Eventually, Darlene turns to Clayton, also deeply affected by Donald Ray’s death, for solace as she seeks an escape from her mourning.
Turner-Yamamoto’s tale extends beyond these main characters. Through Aurilla, for example, we meet her husband, Joe, and his family, bossed around by their hard-working, hard-driving mother, a clan in which tenderness seems a foreign word. Only Hank, one of the Cutter brothers, turns a sensitive face and nature to the world, and to Aurilla, which is why she falls in love with him.
My brief descriptions here don’t begin to unravel the tangled relationships found in Loving the Dead and Gone. As I read my way into the book, I began keeping some brief notes on different characters and their place in relation to others, which helped me keep track of the bonds between these families and friends. As in real life, these characters are bound together in a complex web of blood kinfolk, friends, and acquaintances, men and women, young and old.
In addition to acting as a meditation on family and friendships, Turner-Yamamoto’s novel is also a study in the hold that the dead exert over us. Donald Ray, Hank Cutter, a baby beloved by a young Aurilla, and other more minor figures drift through the lives of the living, ghosts never entirely put to rest.
Those of us who know ghosts such as these, who are haunted by the memories of loved ones gone to the grave, will find this side of Loving the Dead and Gone very familiar, though we may not always agree with certain conclusions reached by the book’s characters. Near the end of the novel, for instance, in a line that gives the book its title, Aurilla thinks to herself, “Loving the dead and gone was the sweetest love of all.” Exchange that sweetest for bittersweet, and for many that sentiment probably comes closer to the truth.

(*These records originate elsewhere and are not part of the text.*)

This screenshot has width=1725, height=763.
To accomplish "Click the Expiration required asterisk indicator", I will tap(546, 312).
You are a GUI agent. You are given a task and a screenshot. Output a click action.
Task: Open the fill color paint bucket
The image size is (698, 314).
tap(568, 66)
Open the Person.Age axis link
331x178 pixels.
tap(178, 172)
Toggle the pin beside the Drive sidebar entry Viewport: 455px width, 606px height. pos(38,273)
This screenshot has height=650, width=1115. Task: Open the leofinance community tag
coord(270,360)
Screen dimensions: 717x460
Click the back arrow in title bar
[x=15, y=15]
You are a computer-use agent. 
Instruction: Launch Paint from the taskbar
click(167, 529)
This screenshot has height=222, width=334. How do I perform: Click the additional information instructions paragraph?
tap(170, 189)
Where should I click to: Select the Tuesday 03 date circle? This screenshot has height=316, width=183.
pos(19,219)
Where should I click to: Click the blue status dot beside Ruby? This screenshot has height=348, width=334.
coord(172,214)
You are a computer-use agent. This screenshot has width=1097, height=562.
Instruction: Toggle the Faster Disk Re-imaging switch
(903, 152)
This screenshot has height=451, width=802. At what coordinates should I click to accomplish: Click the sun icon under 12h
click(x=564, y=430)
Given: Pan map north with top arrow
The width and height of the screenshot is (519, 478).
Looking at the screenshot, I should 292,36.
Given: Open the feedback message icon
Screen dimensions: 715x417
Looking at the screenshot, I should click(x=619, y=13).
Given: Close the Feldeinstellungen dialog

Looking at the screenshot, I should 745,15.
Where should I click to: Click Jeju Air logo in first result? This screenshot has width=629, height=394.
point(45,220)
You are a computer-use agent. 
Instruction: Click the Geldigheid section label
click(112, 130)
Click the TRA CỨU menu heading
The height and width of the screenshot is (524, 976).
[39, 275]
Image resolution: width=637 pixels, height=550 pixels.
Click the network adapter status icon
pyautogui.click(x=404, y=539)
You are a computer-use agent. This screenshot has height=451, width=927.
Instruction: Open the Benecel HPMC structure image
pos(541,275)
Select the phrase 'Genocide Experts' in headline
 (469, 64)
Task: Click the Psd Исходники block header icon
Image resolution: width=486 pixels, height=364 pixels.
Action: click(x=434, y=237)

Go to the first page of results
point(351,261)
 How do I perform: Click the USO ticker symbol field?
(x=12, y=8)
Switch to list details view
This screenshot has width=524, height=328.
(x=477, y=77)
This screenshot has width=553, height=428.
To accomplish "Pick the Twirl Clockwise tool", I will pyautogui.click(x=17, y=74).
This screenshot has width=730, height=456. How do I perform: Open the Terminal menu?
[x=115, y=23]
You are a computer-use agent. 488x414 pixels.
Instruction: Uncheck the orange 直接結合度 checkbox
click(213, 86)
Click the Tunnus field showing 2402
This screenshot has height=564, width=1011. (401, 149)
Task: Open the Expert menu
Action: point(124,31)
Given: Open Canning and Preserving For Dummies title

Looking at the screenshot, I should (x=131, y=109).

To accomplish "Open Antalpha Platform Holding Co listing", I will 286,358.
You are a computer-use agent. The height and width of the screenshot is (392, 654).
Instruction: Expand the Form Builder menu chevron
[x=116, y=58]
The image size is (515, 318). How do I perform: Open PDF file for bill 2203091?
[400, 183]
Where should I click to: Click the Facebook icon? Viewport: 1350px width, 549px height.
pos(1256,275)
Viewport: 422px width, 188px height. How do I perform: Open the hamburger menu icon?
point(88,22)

Finally, this story of the folks of Gold Ridge reminds us that the past is with us until we ourselves die. “The past is never dead,” William Faulkner wrote in Requiem for a Nun. “It’s not even past.” Like the rest of us, Aurilla, Clayton, Darlene, and all the others in this story carry the past with all its joys and sorrows every day of their lives.
Near the end of the novel, Aurilla considers her own dark and hidden traumas and regrets from her youth, giving us another insight into grief:
“That was the true thing in all this, not that ‘time heals’ or ‘prayer brings understanding,’ like everybody said. The best you could hope for was accommodation, to know sorrow could come on you sudden, at any time, full, like at the first, and to be able to go on about your business, knowing grieving is a part of things just like getting up every morning and doing what you have to do.”